§ Work to be completed
The whole listing, exactly as given: write it out, leaving out each image.

§ Data
----
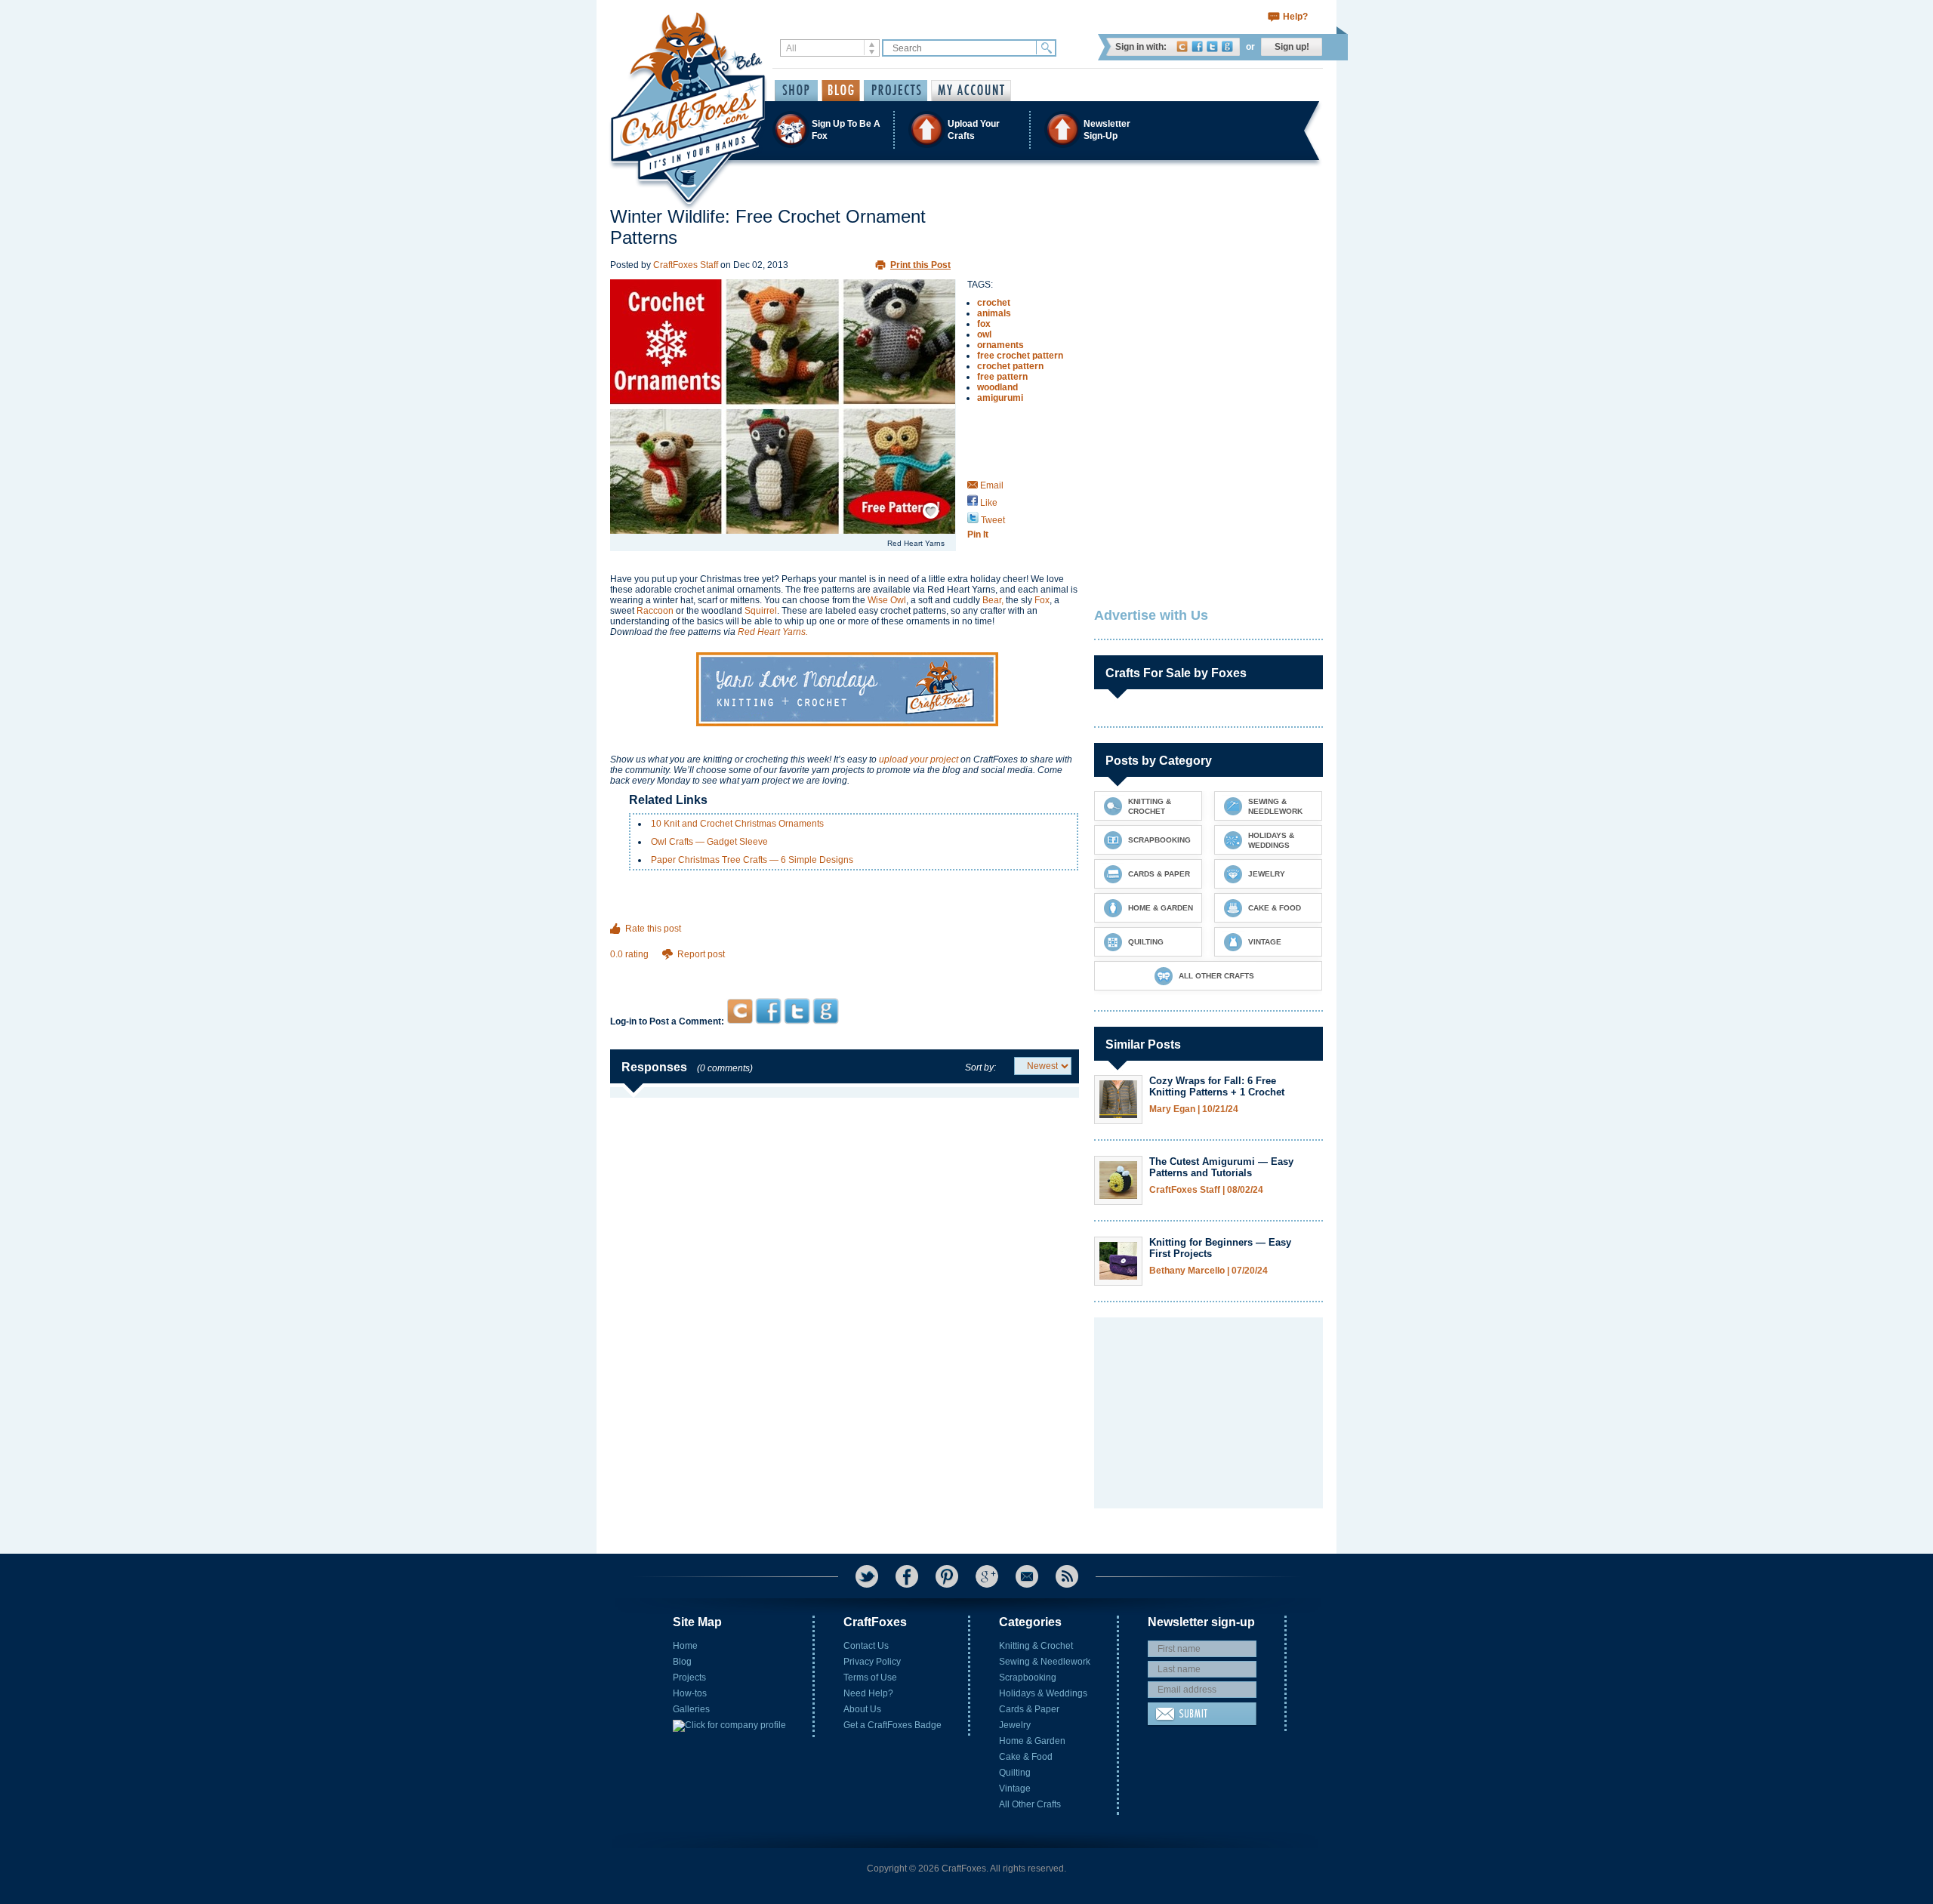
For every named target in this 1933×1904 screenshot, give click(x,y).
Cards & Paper (1029, 1709)
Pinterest (947, 1576)
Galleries (691, 1709)
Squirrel (761, 610)
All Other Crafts (1030, 1804)
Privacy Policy (872, 1661)
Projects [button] (895, 90)
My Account (971, 90)
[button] (965, 129)
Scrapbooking (1027, 1677)
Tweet (992, 520)
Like (987, 503)
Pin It (977, 534)
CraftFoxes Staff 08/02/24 (1206, 1190)
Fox (1042, 600)
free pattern (1002, 376)
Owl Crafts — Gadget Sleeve (709, 841)
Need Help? (868, 1693)
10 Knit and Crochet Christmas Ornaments (737, 823)
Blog (682, 1661)
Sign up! (1292, 47)
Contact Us (866, 1646)
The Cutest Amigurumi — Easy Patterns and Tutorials (1221, 1167)
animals (994, 313)
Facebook (1197, 46)
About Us (862, 1709)
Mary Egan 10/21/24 (1193, 1109)
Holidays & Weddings (1043, 1693)
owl (984, 334)
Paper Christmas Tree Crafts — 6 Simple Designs (752, 860)
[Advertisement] (844, 969)
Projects (689, 1677)
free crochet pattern (1020, 355)
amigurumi (1000, 398)
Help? (1295, 16)
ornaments (1000, 345)
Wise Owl (887, 600)
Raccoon (655, 610)
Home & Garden (1032, 1741)
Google (1227, 46)
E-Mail (1027, 1576)
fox (984, 324)
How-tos (690, 1693)
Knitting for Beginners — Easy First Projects (1220, 1248)
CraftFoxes (1182, 46)
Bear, (992, 600)
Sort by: (980, 1067)
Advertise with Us (1151, 615)
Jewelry (1015, 1725)
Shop (796, 90)
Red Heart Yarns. (773, 632)
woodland (997, 387)
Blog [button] (841, 90)
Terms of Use (870, 1677)
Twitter (1212, 46)
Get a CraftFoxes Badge (892, 1725)
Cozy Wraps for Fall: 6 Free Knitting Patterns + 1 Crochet (1216, 1086)
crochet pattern (1010, 366)
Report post (701, 954)
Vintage (1015, 1788)
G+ (987, 1576)
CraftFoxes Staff (685, 265)
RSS (1067, 1576)
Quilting (1015, 1772)
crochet (993, 302)
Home (685, 1646)
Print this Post (920, 265)
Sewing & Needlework (1044, 1661)
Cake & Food (1026, 1756)
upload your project (918, 759)
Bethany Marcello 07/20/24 (1208, 1271)
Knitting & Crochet (1036, 1646)
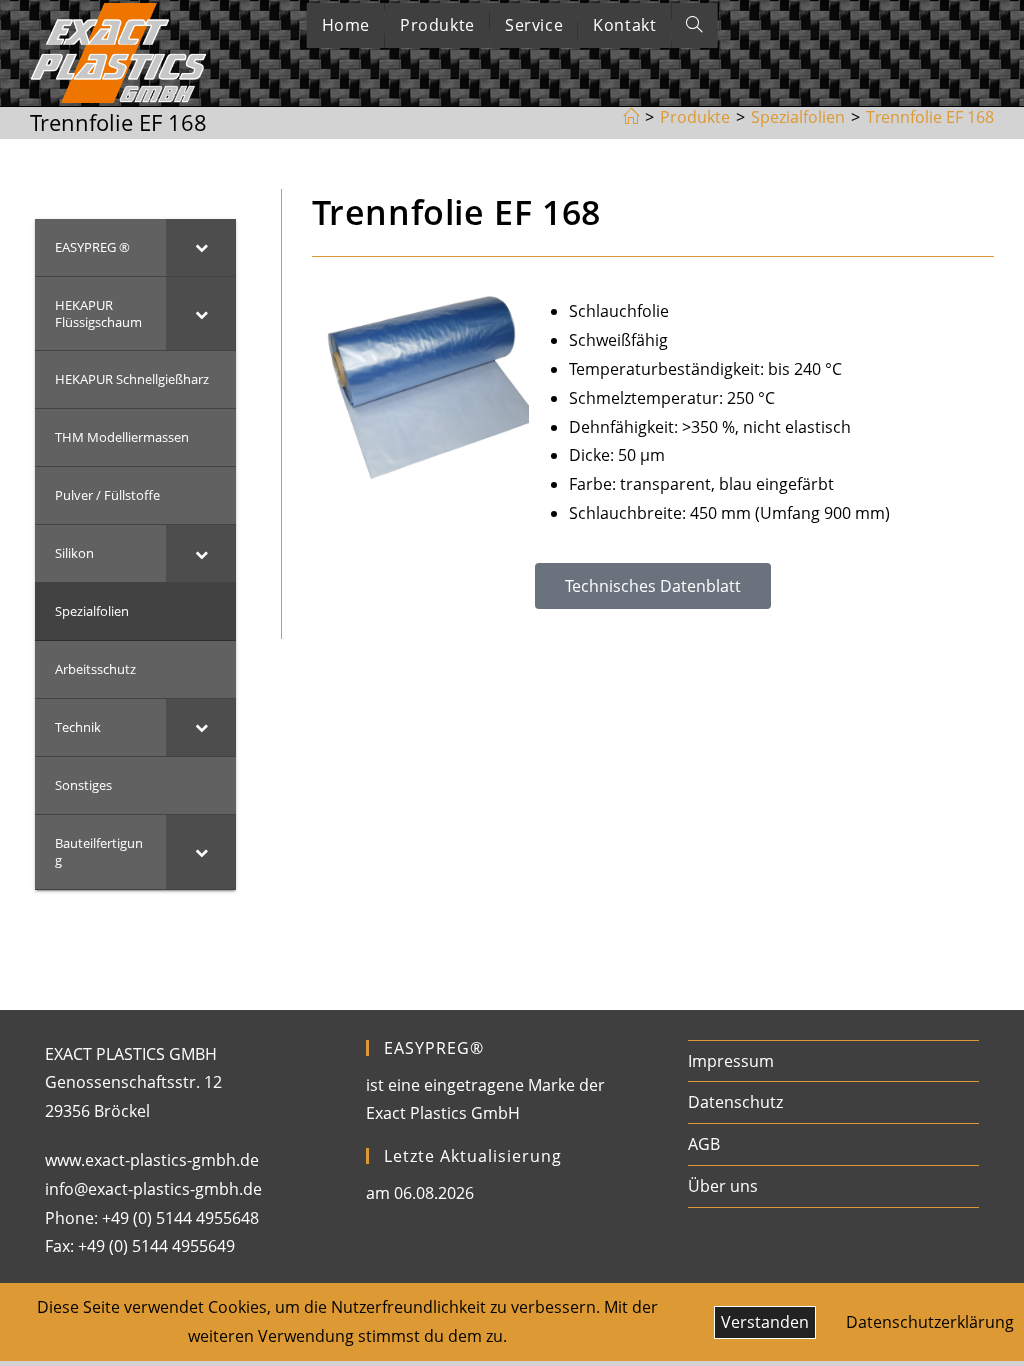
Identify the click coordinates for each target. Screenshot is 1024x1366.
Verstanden (765, 1322)
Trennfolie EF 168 (930, 117)
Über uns (723, 1186)
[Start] (631, 117)
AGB (704, 1144)
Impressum (731, 1061)
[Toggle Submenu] (201, 247)
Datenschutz (735, 1102)
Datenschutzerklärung (930, 1322)
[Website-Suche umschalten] (694, 25)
----
§ Answer to this exercise
For every named target in this 1933×1904 screenshot, give click(x,y).
Cards & Paper (1029, 1709)
Pinterest (947, 1576)
Galleries (691, 1709)
Squirrel (761, 610)
All Other Crafts (1030, 1804)
Privacy Policy (872, 1661)
Projects [button] (895, 90)
My Account (971, 90)
[button] (965, 129)
Scrapbooking (1027, 1677)
Tweet (992, 520)
Like (987, 503)
Pin It (977, 534)
CraftFoxes Staff 08/02/24 (1206, 1190)
Fox (1042, 600)
free pattern (1002, 376)
Owl Crafts — Gadget Sleeve (709, 841)
Need Help? (868, 1693)
10 Knit and Crochet Christmas Ornaments (737, 823)
Blog (682, 1661)
Sign up! (1292, 47)
Contact Us (866, 1646)
The Cutest Amigurumi — Easy Patterns and Tutorials (1221, 1167)
animals (994, 313)
Facebook (1197, 46)
About Us (862, 1709)
Mary Egan 10/21/24 (1193, 1109)
Holidays & Weddings (1043, 1693)
owl (984, 334)
Paper Christmas Tree Crafts — 6 Simple Designs (752, 860)
[Advertisement] (844, 969)
Projects (689, 1677)
free crochet pattern (1020, 355)
amigurumi (1000, 398)
Help? (1295, 16)
ornaments (1000, 345)
Wise Owl (887, 600)
Raccoon (655, 610)
Home & Garden (1032, 1741)
Google (1227, 46)
E-Mail (1027, 1576)
fox (984, 324)
How-tos (690, 1693)
Knitting for Beginners — Easy First Projects (1220, 1248)
CraftFoxes (1182, 46)
Bear, (992, 600)
Sort by: (980, 1067)
Advertise with Us (1151, 615)
Jewelry (1015, 1725)
Shop (796, 90)
Red Heart Yarns. (773, 632)
woodland (997, 387)
Blog [button] (841, 90)
Terms of Use (870, 1677)
Twitter (1212, 46)
Get a CraftFoxes Badge (892, 1725)
Cozy Wraps for Fall: 6 Free Knitting Patterns + 1 Crochet (1216, 1086)
crochet pattern (1010, 366)
Report post (701, 954)
Vintage (1015, 1788)
G+ (987, 1576)
CraftFoxes Staff (685, 265)
RSS (1067, 1576)
Quilting (1015, 1772)
crochet (993, 302)
Home (685, 1646)
Print this Post (920, 265)
Sewing & Needlework (1044, 1661)
Cake & Food (1026, 1756)
upload your project (918, 759)
Bethany Marcello 07/20/24 (1208, 1271)
Knitting & Crochet (1036, 1646)
Identify the click coordinates for each target. Screenshot is 1024x1366.
Verstanden (765, 1322)
Trennfolie EF 168 (930, 117)
Über uns (723, 1186)
[Start] (631, 117)
AGB (704, 1144)
Impressum (731, 1061)
[Toggle Submenu] (201, 247)
Datenschutz (735, 1102)
Datenschutzerklärung (930, 1322)
[Website-Suche umschalten] (694, 25)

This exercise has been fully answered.